Hit Again
April 1, 2013
Education reform needs a Mulligan. A do-over. The opportunity to go back to “Go” and start over. For example . . .
-
Back to a time before the attack on neighborhood schools closed those schools and contributed to neighborhood collapse and community disconnect.
-
Before suburban schools were allowed to prey on and profit from an urban school’s misfortunes.
-
Before large buses lumbered down narrow residential lanes to transport our littlest learners from the shadow of their local school to another across town, where all the other littlest students were gathered for more “cost-effective” education.
-
Before schools shuffled off low-achieving students to alternative schools in order to elevate their ranking on standardized test scores.
-
Before teachers based their lessons more on test preparation than learning.
-
Before education re-segregated through specialized charter schools with non-inclusive curricula.
-
Before public schools were barred from beginning their instructional days before Labor Day, or whenever their community thought it best for the education of its students.
-
Back to a time when pedagogy more than politics planned and delivered education.
Let’s tee it up and hit again.
Gut Check
October 18, 2016
After nearly eight years on the staff of the National Federation of State High school Associations, I accepted the challenge of leading an effort by a private business to consolidate the insurance needs of high school athletic associations and to control their coverages and costs through a self-insuring pool.

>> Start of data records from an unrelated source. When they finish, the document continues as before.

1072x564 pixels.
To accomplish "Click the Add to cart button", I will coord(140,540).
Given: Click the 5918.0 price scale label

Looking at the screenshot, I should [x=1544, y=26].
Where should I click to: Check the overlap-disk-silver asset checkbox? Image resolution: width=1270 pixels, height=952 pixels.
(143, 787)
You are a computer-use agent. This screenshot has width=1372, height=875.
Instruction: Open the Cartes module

My assigned goal was to assemble at least half of the 50 states in this fund. The need was so great at that time for comprehensive general liability and directors and officers insurance tailored to the unique needs of state high school athletic associations, that the group was quickly assembled and launched.
My time leading this effort was brief. In spite of the program's immediate success and continued growth, I became uncomfortable. The discomfort was born and grew in the fact that while I was out meeting with states, decisions were being made back at the home office that I was not involved with or aware of. I began to feel used ... my credibility was bringing in business, but changes were being made without my input; and I feared for my reputation. After a year of this, I resigned the position. That was 1981.
Nine years later, the companies' CEO was terminated when it was discovered that he used the construction of a company headquarters office to build himself a new house at the same time, burying his home construction costs into the books of the companies' capital expenses. Seven years after that, the companies' founder and namesake went to jail for operating from 1984 until at least 1993 what was determined to have been a Ponzi-like scheme.
I listened to my gut which, long before my head, knew something was not right. In fact, my gut seemed on alert well before things went wrong. This has happened at other crossroads and dozens of less dramatic moments in my professional and personal lives.
In this time of increasingly complex and difficult decisions, both personal and professional, the gut may be a good guide for us all.